* _Set exercise_
Copy every line of the records below word for word, keeping each line unchanged.

* _Exercise input_

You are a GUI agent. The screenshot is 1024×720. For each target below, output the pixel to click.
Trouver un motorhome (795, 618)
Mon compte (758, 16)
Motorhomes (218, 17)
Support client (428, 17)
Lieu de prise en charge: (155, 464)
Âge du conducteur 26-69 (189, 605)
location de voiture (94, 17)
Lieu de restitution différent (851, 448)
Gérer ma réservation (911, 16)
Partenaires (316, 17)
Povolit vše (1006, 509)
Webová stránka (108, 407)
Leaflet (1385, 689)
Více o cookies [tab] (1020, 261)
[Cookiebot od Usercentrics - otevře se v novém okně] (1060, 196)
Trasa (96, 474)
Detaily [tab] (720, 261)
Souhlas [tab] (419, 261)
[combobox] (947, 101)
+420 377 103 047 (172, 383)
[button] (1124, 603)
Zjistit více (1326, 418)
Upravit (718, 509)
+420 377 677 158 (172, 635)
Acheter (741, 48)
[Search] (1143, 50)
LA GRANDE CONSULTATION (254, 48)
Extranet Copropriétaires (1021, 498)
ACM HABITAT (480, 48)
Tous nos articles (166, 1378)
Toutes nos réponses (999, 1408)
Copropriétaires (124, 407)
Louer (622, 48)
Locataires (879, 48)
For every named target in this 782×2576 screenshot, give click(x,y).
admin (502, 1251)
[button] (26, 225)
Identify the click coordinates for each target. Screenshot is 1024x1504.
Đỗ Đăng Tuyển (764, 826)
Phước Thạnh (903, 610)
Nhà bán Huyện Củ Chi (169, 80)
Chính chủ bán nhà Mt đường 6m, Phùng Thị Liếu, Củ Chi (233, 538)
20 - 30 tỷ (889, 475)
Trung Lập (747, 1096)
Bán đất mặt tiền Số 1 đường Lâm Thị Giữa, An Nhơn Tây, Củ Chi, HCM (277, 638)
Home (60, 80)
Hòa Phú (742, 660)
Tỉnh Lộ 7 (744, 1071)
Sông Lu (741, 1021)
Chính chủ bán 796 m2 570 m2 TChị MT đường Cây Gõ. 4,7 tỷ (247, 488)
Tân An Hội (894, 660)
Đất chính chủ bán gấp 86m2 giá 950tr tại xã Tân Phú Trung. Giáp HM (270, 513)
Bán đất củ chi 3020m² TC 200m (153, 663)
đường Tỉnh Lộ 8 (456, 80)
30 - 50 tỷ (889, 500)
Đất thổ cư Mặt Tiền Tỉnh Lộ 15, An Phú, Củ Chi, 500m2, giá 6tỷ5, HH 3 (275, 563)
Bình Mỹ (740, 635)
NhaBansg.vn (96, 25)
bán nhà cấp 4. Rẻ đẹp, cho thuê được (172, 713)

* _Exercise result_
You are a GUI agent. The screenshot is 1024×720. For each target below, output the pixel to click.
Trouver un motorhome (795, 618)
Mon compte (758, 16)
Motorhomes (218, 17)
Support client (428, 17)
Lieu de prise en charge: (155, 464)
Âge du conducteur 26-69 (189, 605)
location de voiture (94, 17)
Lieu de restitution différent (851, 448)
Gérer ma réservation (911, 16)
Partenaires (316, 17)
Povolit vše (1006, 509)
Webová stránka (108, 407)
Leaflet (1385, 689)
Více o cookies [tab] (1020, 261)
[Cookiebot od Usercentrics - otevře se v novém okně] (1060, 196)
Trasa (96, 474)
Detaily [tab] (720, 261)
Souhlas [tab] (419, 261)
[combobox] (947, 101)
+420 377 103 047 (172, 383)
[button] (1124, 603)
Zjistit více (1326, 418)
Upravit (718, 509)
+420 377 677 158 (172, 635)
Acheter (741, 48)
[Search] (1143, 50)
LA GRANDE CONSULTATION (254, 48)
Extranet Copropriétaires (1021, 498)
ACM HABITAT (480, 48)
Tous nos articles (166, 1378)
Toutes nos réponses (999, 1408)
Copropriétaires (124, 407)
Louer (622, 48)
Locataires (879, 48)
For every named target in this 782×2576 screenshot, give click(x,y).
admin (502, 1251)
[button] (26, 225)
Identify the click coordinates for each target. Screenshot is 1024x1504.
Đỗ Đăng Tuyển (764, 826)
Phước Thạnh (903, 610)
Nhà bán Huyện Củ Chi (169, 80)
Chính chủ bán nhà Mt đường 6m, Phùng Thị Liếu, Củ Chi (233, 538)
20 - 30 tỷ (889, 475)
Trung Lập (747, 1096)
Bán đất mặt tiền Số 1 đường Lâm Thị Giữa, An Nhơn Tây, Củ Chi, HCM (277, 638)
Home (60, 80)
Hòa Phú (742, 660)
Tỉnh Lộ 7 (744, 1071)
Sông Lu (741, 1021)
Chính chủ bán 796 m2 570 m2 TChị MT đường Cây Gõ. 4,7 tỷ (247, 488)
Tân An Hội (894, 660)
Đất chính chủ bán gấp 86m2 giá 950tr tại xã Tân Phú Trung. Giáp HM (270, 513)
Bán đất củ chi 3020m² TC 200m (153, 663)
đường Tỉnh Lộ 8 (456, 80)
30 - 50 tỷ (889, 500)
Đất thổ cư Mặt Tiền Tỉnh Lộ 15, An Phú, Củ Chi, 500m2, giá 6tỷ5, HH 3 (275, 563)
Bình Mỹ (740, 635)
NhaBansg.vn (96, 25)
bán nhà cấp 4. Rẻ đẹp, cho thuê được (172, 713)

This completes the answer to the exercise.